CNN's Jake Tapper, as the moderator of the second Republican debate on Wednesday night, posed a "lighthearted" question to the eleven candidates on stage: Given the Treasury Department's announcement that a woman will appear on the $10 bill, who would you choose?

Fewer than half of the candidates named actual American women of historical importance: Rand Paul (Susan B. Anthony), Marco Rubio (Rosa Parks), Ted Cruz (Rosa Parks, but on the $20 bill instead), Scott Walker (Clara Barton), and Chris Christie (Abigail Adams). Jeb Bush and John Kasich chose non-American figures (Margaret Thatcher and Mother Teresa, respectively). And Carly Fiorina said she wouldn’t change the bill at all, because doing is merely a “gesture,” adding, "I don't think it helps to change our history."

But the three other candidates gave the most out-of-touch answers: Mike Huckabee nominated his wife, Ben Carson his mother, and Donald Trump his daughter (or Rosa Parks).

The candidates probably thought it would be endearing to name a loved one. Instead, they revealed either that they couldn't actually name an important woman in American history, or that they have a low opinion of our many historic female figures. “I mean," Huckabee said, "who else could possibly be on that money other than my wife?”

Who else? Here are a few hundred ideas.

No doubt the candidates love these women very much, but with all due respect to Janet Huckabee, Sonya Carson, and Ivanka Trump, they are not women of great historic import. Indeed, by describing them by their familial relationship—"my wife," "my mother," "my daughter"—the candidates implied that these women are important only because of their association with powerful men.

This is all too familiar terrain for politicians. They fill their stump speeches with stories about the women in their lives, to add a personal touch to their canned talking points, but overlook women's achievements outside of the home. The heroism of women—their importance to these men—is that they are faithful wives, productive mothers, and grateful daughters.

Republicans aren't the only ones guilty of this.

A White House petition in 2013 asked that President Barack Obama stop framing women’s equality as protecting “wives, mothers, and daughters.” The petition, receiving 4,600 signatures, argued, “Defining women by their relationships to other people is reductive, misogynist, and alienating to women who do not define ourselves exclusively by our relationships to others. Further, by referring to ‘our’ wives et al, the President appears to be talking to The Men of America about Their Women, rather than talking to men AND women.”

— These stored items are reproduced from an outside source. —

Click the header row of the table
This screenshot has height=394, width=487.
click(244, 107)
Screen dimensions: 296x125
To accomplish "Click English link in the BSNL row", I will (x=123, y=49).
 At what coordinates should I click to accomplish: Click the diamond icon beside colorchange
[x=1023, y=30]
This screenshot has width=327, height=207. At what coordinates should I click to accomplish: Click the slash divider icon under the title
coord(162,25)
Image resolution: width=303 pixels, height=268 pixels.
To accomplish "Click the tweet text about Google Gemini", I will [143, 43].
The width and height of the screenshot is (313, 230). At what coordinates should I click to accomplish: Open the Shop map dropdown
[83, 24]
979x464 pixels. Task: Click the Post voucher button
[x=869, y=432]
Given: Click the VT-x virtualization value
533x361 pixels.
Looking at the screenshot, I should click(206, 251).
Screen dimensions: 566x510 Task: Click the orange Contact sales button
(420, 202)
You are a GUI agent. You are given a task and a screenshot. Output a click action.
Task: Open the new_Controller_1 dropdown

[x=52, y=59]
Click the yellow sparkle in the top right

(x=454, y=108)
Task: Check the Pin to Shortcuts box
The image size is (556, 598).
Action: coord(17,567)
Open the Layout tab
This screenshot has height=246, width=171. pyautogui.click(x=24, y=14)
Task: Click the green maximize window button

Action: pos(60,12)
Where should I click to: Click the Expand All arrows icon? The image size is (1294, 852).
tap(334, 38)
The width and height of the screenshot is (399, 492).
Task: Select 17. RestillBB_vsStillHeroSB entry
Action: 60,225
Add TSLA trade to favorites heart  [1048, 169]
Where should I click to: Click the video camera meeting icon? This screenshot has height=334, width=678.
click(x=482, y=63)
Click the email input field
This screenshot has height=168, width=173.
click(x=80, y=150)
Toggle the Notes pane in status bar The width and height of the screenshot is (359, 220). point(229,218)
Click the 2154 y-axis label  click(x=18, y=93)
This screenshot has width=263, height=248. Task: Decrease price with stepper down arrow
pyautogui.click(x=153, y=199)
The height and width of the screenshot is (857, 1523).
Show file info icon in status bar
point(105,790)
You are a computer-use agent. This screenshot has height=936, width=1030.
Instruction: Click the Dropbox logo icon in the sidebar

Tapper called his question "lighthearted." It was anything but. Putting a woman on an American bill for the first time ever may be a "gesture," as Fiorina says, but a vital one. It signals that women are not merely supporting actors in U.S. history, that they have shaped the nation in ways as important as their male counterparts have. Anthony, Parks, Adams, and Barton are just the beginning of a very long list of historic American women. It's not too much to ask for all presidential candidates to recognize a few of them by name.